Приятели наши покинули его, горя нетерпением сообщить друг другу свои замечания, вследствие чего скоро возник между ними жаркий спор, подобный всегдашним их спорам: Грачов хохотал, горячился, часто повторял «уж я знаю», «уж ты не говори», а Тростников приводил факты, как понимал их, но они казались Грачеву нисколько не убедительными.

— Полно, полно.! — говорил он со смехом. — Какое тут бессознательное поэтическое проявление! Сам ты поэт, так вот и фантазируешь! Что за сила преемства и предания, что за кровная связь между землею и руками, из поколения в поколение обрабатывающими ее… Ха! Ха! Ха!

И он разразился громким хохотом. Надо заметить, что в настоящем споре Грачов почитал себя совершенно и несокрушимо правым, а в таких случаях он был беспощаден к своему противнику, точно так же как в других случаях, заметив, например, что горячность спора завела его слишком далеко, он вдруг пасовал, делался жалок, уничтожался, прибегая к самым бессильным и неловким уверткам, в которых только больше путался и конфузился.

— И какие великолепные фразы! — продолжал он, одушевляясь более и более, — по поводу… по поводу потопления нескольких дрянных избушек…

— Ты начинаешь рассуждать, как готтентот, — резко сказал Тростников.

— Или там расписных палат, что ли? Разумеется, всё равно! — покраснев, быстро поправился Грачов, который, в сущности, был добрый малый и пуще всего боялся свалиться с высоты современных человеческих понятий, до которой добрался долгим и тяжким трудом, не без порядочной ломки над своей тяжеловатой и несколько снобской натурой. — Дело теперь не в том… Но подумал ли, что ты говоришь? Ведь уши вянут! «Крестьянин видит перед собою поля, — начал он высокопарным голосом, должно быть пародируя приятеля, — поля, облитые его потом и кровью, всосавшие в почву свою пот и кровь его дедов и прадедов, — видит и бессознательно любит их и — сам не сознавая почему — испытывает чувство отрады и успокоения, видя их перед собою… это его поэзия!» Ха! Ха! Ха! «Оно — неведомое ему самому — побеждает в нем расчет, мирит его с неудобствами…» и… что еще? Ха! Ха! Ха! Какая тут поэзия! Просто животная привычка, леность, вода дале! — протянул Грачов, передразнивая мужика. — Да вот чего лучше?
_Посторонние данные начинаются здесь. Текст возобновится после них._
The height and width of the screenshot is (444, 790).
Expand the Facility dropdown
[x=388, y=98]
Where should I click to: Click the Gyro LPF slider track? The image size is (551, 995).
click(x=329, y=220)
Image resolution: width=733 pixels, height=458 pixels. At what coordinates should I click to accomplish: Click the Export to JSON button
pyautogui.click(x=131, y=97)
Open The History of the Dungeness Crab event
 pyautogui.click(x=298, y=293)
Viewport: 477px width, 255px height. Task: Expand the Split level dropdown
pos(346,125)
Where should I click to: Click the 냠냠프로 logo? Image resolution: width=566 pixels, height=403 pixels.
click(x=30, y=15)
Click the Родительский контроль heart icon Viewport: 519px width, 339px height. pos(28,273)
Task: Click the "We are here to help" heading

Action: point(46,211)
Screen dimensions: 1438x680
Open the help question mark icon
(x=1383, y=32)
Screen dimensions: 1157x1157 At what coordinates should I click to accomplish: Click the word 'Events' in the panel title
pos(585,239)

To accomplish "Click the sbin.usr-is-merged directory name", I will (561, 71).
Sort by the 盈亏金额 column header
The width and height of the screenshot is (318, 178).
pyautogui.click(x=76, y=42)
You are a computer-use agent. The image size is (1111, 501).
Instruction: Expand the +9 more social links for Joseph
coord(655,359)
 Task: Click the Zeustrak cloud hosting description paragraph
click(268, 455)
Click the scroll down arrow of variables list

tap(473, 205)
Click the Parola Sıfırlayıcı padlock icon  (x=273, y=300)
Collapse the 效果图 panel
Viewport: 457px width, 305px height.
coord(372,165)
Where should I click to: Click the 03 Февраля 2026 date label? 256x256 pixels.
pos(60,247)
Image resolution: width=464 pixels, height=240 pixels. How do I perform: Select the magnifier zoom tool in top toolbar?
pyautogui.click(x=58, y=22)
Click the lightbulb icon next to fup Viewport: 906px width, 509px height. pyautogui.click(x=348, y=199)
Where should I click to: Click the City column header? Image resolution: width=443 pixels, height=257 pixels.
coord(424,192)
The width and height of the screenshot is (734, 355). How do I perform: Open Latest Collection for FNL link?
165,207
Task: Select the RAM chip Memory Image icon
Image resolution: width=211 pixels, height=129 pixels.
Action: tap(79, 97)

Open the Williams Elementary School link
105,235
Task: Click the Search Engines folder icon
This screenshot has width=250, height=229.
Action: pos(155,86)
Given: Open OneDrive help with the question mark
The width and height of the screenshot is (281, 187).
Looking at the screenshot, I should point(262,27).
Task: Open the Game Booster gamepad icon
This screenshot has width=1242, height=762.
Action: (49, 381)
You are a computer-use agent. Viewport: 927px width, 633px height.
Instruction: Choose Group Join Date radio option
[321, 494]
Хочешь, — прибавил он, — пойдем сейчас к моим грачовским крестьянам, предложим им переселиться сюда: я скажу, что покупаю «поляну», и пообещаю лесу безденежно, — увидишь, с радостью согласятся!

Пошли, предложили, но, видно, результат был не совсем по вкусу Грачова, потому что он очень скоро оставил собравшуюся около них толпу преимущественно баб, стариков и ребятишек, говоря своему приятелю:

— Что с бабами да стариками толковать, они уж почти из ума выжили; вот, жаль, нет мужиков здесь (имение Грачово было оброчное, и все мужики ушли на заработки на Волгу, тогда как имение господина <Стычинского> состояло на запашке и всё население его деревни было налицо). Уж я доказал бы тебе! Да тут, право, и доказывать нечего! — прибавил он, усмехнувшись презрительно. — Дело и так ясно как день божий! Я не узнаю тебя. Ты бог знает что такое говоришь! Да если бы тебя послушали наши петербургские приятели… Ведь Ильменев умный человек… ты сам согласишься.